Healy still a wanted man in Prague?

A rather pertinent point has been raised by David Healy himself, who has reminded the IFA that his return to the Czech Republic may allow a rather sticky legal situation to re-emerge arising from Northern Ireland’s previous visit in 2001.

Back then the GAWA had travelled in substantial numbers to Prague and on the day of the match were transported to Teplice, several hours away and close to the German border, in an endless convoy of coaches. A small square close to the stadium was colonised and several hours of beer and song were shared with Czech supporters. An emergent striker called Milan Baros played a role in the Czech’s 3-1 win, coming off the bench to score a goal in stoppage time, after Kuka’s 88th minute strike had finally edged his side in front. I had missed Phil Mulryne’s equaliser, having already made a move to the refreshments queue just prior to half-time.

Having returned to Prague that evening and spent several hours in the legendary Thirsty Dog pub, a Ballymena / Coleraine detachment of GAWA foot soldiers were winding their way up Prague’s medieval Karlova when a rumour emerged that several of the players were in an adjacent bar. Sure enough a crepuscular basement venue was playing host to the goalscorer Mulryne, Peter Kennedy, Glenn Ferguson, Michael Hughes and the beknighted one himself – Sir David Healy of Killyleagh.

This venue was not to witness the bouncer attacking incident which was to earn this quintet, with Mulryne substituted for goalkeeping coach Tommy Wright, the title of “Prague 5”. That doubtful honour was reserved for the Atlas Cabaret club near Wenceslas Square. Our personal brush with greatness ended having secured photographs and insulted Glenn Ferguson by asking him to take one of us “with the players”. We moved on to another venue. Rumours emerged the next day that 5 players had been arrested. This proved to be the case. It was alleged that they had attacked a bouncer with a vase after he had demanded some outrageous sum to permit them to leave the nightclub. With typical competence the IFA left the next day after the players had been released and didn’t wait to see what the outworking of the incident would be.

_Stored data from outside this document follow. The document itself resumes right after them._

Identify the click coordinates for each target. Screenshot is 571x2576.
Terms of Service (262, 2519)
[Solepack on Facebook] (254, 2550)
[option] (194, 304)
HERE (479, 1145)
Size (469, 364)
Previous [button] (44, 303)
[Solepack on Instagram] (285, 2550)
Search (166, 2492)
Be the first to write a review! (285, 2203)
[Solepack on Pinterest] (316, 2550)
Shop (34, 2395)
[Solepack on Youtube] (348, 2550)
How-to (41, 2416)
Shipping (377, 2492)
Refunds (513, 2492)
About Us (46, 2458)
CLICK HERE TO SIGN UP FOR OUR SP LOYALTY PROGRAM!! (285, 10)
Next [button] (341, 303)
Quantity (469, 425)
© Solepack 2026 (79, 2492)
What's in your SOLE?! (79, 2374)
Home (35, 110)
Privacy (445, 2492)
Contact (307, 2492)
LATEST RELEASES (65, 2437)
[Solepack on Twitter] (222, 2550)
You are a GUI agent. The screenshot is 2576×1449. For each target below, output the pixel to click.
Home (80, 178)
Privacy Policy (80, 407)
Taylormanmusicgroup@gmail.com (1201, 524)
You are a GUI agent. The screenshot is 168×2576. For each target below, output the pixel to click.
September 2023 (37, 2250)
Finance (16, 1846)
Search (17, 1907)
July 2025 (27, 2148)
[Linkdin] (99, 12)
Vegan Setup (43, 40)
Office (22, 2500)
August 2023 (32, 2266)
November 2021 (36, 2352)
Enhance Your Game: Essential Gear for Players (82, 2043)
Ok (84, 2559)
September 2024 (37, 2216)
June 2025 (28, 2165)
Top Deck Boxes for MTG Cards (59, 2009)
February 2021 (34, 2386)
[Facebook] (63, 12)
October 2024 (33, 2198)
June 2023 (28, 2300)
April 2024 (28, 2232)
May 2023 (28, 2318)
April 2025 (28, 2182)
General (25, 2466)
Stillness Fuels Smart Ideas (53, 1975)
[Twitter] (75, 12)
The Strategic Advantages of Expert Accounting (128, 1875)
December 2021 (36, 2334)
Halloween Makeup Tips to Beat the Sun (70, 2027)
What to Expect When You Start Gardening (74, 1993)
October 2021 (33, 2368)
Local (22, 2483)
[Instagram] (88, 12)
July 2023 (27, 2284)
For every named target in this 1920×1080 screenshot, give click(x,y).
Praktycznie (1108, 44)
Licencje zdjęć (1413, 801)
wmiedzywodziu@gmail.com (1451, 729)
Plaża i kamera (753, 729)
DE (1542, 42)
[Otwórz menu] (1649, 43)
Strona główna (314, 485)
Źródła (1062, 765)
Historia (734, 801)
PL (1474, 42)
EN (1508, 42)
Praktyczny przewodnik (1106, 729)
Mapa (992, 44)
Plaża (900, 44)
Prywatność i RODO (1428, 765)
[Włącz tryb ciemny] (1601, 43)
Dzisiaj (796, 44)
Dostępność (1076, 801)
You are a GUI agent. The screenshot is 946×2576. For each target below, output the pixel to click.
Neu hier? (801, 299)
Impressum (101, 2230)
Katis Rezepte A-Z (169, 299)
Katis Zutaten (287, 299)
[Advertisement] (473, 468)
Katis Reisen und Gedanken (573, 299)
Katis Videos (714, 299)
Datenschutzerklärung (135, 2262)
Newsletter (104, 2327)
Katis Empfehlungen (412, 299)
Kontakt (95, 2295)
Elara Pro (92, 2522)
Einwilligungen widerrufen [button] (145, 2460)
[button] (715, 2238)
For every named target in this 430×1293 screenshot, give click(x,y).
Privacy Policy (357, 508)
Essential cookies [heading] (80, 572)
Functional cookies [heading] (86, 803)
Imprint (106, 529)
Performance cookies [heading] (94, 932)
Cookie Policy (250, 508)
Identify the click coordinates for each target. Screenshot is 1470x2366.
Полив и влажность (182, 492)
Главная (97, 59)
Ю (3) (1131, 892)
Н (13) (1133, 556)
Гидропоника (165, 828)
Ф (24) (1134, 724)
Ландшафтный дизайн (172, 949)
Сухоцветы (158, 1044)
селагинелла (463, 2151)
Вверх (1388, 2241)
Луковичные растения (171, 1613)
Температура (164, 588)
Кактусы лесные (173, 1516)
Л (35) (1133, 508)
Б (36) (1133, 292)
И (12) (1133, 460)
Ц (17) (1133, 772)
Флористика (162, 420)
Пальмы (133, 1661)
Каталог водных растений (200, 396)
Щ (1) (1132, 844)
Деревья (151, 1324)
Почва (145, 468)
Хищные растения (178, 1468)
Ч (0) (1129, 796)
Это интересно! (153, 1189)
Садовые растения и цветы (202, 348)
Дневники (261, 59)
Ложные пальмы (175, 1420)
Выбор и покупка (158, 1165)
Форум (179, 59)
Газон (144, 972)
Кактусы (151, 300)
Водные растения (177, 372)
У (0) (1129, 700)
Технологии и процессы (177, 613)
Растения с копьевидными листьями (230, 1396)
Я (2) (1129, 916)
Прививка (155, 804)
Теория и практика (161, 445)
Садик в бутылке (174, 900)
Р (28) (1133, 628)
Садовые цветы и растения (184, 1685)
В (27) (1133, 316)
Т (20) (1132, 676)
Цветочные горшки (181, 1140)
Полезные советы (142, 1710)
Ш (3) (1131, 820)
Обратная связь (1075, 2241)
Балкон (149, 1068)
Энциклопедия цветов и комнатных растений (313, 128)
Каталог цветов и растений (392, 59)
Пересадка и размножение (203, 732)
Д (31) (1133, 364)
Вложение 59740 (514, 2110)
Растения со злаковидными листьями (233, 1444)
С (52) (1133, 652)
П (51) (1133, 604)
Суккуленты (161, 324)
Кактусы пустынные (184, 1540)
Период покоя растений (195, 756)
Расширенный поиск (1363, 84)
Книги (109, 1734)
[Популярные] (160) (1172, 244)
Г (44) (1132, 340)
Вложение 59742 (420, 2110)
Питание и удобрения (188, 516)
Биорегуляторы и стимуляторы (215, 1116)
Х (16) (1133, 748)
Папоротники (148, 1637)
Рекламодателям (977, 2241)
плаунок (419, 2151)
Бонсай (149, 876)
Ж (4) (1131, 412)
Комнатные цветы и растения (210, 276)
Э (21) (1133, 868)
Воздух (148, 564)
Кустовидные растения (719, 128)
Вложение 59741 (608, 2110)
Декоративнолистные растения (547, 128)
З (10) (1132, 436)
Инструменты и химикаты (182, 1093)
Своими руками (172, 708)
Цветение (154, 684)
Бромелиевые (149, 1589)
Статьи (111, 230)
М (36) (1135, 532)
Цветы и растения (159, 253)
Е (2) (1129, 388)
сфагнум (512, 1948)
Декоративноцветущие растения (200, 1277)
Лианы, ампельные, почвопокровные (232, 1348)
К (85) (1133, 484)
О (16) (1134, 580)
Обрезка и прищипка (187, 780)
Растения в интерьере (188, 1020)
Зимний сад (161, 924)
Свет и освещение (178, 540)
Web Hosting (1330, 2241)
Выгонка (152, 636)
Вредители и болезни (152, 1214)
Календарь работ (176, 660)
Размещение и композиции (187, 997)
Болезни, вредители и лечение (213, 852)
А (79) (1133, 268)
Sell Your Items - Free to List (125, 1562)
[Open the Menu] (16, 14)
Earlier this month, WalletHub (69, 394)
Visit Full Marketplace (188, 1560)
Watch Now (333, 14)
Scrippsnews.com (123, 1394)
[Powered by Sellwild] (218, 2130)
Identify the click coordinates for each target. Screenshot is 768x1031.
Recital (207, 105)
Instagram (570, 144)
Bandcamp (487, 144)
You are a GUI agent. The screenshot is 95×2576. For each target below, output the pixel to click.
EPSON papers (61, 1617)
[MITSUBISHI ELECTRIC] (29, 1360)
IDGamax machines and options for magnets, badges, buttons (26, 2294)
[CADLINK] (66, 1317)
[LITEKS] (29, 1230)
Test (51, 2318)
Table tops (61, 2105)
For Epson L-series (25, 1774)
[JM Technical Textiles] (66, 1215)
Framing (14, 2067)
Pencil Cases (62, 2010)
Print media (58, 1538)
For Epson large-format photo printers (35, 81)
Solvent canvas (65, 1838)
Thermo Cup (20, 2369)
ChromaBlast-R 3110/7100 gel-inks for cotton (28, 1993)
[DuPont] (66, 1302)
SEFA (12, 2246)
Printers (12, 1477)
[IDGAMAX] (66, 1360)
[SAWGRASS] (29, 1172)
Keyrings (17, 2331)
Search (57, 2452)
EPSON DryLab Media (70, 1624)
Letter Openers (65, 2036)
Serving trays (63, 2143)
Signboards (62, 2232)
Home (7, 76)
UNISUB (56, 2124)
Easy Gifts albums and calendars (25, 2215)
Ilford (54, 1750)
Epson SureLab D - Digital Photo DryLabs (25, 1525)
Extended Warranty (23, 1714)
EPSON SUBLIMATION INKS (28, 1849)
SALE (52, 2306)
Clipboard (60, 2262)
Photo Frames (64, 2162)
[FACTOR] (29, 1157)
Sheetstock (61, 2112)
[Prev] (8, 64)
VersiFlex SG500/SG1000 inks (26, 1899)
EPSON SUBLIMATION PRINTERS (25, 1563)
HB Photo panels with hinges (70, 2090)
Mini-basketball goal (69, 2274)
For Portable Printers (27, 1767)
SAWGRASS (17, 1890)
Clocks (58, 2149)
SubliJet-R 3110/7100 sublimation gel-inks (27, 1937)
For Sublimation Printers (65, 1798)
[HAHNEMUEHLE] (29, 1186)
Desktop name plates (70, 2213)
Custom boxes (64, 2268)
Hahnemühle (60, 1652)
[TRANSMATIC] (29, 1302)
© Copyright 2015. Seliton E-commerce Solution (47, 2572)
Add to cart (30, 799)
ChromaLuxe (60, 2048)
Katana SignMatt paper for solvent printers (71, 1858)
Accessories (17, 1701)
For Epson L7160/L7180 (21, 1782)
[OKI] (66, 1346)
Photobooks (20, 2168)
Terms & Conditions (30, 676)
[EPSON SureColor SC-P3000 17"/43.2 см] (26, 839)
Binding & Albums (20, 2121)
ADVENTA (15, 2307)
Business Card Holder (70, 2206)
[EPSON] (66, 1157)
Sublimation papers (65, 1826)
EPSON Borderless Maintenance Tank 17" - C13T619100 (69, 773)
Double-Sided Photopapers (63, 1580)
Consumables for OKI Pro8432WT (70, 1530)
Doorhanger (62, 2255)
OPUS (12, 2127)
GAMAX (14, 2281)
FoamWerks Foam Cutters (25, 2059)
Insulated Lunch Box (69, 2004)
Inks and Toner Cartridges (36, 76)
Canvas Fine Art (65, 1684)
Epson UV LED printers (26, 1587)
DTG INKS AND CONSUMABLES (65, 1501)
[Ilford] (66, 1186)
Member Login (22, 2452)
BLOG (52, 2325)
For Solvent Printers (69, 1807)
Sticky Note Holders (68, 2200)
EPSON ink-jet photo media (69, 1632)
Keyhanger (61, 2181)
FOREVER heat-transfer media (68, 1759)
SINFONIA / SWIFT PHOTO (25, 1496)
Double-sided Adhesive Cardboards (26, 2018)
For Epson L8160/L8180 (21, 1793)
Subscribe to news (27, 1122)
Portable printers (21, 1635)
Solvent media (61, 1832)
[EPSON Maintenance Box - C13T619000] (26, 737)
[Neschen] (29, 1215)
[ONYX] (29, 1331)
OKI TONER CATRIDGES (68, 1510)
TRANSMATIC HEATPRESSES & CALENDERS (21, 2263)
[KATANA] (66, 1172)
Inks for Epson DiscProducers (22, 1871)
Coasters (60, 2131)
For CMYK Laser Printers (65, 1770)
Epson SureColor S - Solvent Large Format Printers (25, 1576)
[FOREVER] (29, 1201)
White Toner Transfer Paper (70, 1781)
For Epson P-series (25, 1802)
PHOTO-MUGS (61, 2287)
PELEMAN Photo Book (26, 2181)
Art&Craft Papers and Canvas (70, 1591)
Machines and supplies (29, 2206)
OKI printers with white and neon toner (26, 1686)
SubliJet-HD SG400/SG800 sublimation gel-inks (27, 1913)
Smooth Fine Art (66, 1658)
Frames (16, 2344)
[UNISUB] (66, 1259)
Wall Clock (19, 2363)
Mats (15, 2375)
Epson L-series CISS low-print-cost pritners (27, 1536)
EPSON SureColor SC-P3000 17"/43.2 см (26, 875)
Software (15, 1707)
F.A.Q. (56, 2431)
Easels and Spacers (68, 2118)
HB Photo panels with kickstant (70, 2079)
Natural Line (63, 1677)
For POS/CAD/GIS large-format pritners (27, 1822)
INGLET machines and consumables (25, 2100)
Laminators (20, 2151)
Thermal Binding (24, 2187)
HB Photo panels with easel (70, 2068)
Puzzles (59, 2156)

Now of course, Healy is worried that returning to Prague, he’ll be met by the Czech police and arrested for a supposed attack on one of the extortionist thugs who man the door of Czech nightclubs.

Update: Jim Boyce says Healy will be grand. He doesn't actually quote any sources for his opinion or indeed provide any evidence to back it up. Nor does he say that he's actually checked with the Czech authorities.